TASK DESCRIPTION: Every line of the data is to be output verbatim.

[Extracted records]
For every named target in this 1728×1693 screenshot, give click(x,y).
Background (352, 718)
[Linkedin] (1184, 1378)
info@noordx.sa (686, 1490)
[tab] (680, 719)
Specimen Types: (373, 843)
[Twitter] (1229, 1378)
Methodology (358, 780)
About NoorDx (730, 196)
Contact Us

SOLUTION:
For every named target in this 1728×1693 screenshot, give click(x,y).
Background (352, 718)
[Linkedin] (1184, 1378)
info@noordx.sa (686, 1490)
[tab] (680, 719)
Specimen Types: (373, 843)
[Twitter] (1229, 1378)
Methodology (358, 780)
About NoorDx (730, 196)
Contact Us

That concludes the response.